A customer journey map tells the story of the customer’s experience: from initial contact, through the process of engagement and into a long-term relationship. It may focus on a particular part of the story or give an overview of the entire experience. (from here)

What’s more, journey mapping can be applied to different types of customers – not simply those following the “usual” funnel, but also those who might connect with an organization in a less-than-usual way (or sometimes a less-than-ideal way – like when they have a problem and need customer support).

For college ministers, the journey mapping process offers a whole lot of value for improving “member experience.” But I fear that many college ministers aren’t all that studied in the usual pathway for students in their organization, let alone for all the students who might come into contact with the ministry outside that normal pathway. When I interviewed 300-ish college ministers on my yearlong road trip, the “usual student pathway” question was one I asked regularly – inquiring about the road students tended to travel from first contact through the ministry’s various opportunities for assimilation, community, service, and leadership. It was rare for a college minister to clearly enunciate that common pathway, which certainly didn’t mean they were ignorant on the issue – but did mean it probably wasn’t something they thought about often.
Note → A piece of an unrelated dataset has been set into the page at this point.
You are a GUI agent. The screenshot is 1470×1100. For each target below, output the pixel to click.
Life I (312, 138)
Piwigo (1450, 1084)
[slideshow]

But my point in asking that question was a little different than the point of journey mapping. The former (knowing students’ “usual pathway”) allows collegiate ministry leadership to tinker with helping students go deeper, and also to express best the hopes/expectations/opportunities for students in the ministry. The latter, journey mapping, more pointedly allows for empathy for what students experience… and with it, improvements in various parts of the “journey.”

I’ll chat more about journey mapping for college ministry this week, but hopefully this gets you started thinking. How clearly can you express what various students experience in trying to “navigate” your campus ministry? What do they experience as they try to gain the “hopes” I discussed yesterday?

And… I’m back. Our son’s birth went well, and we’re sleepy as we learn about life with two under two.

I’ve come to realize through the years that I’m drawn to all sorts of (what I would call) “ministry gaps” – areas the big-C Church seems to have under-served, under-appreciated, under-funded, etc.

That’s a big part of why I gravitated to college ministry nearly two decades ago.

And even as I do explore other ministry gaps, what’s great is that I can usually connect my pondering on those gaps to the world of collegiate ministry.

One thing I’ve had on my mind a lot lately is what you might call “user experience” within ministries. Since “UX” in the corporate world most often applies to digital settings (like how easily customers can navigate a company’s web page), the closest comparison here might actually be to CX – customer experience. But of course ministry people like us sometimes get a little queasy talking about attendees as “customers” – understandably.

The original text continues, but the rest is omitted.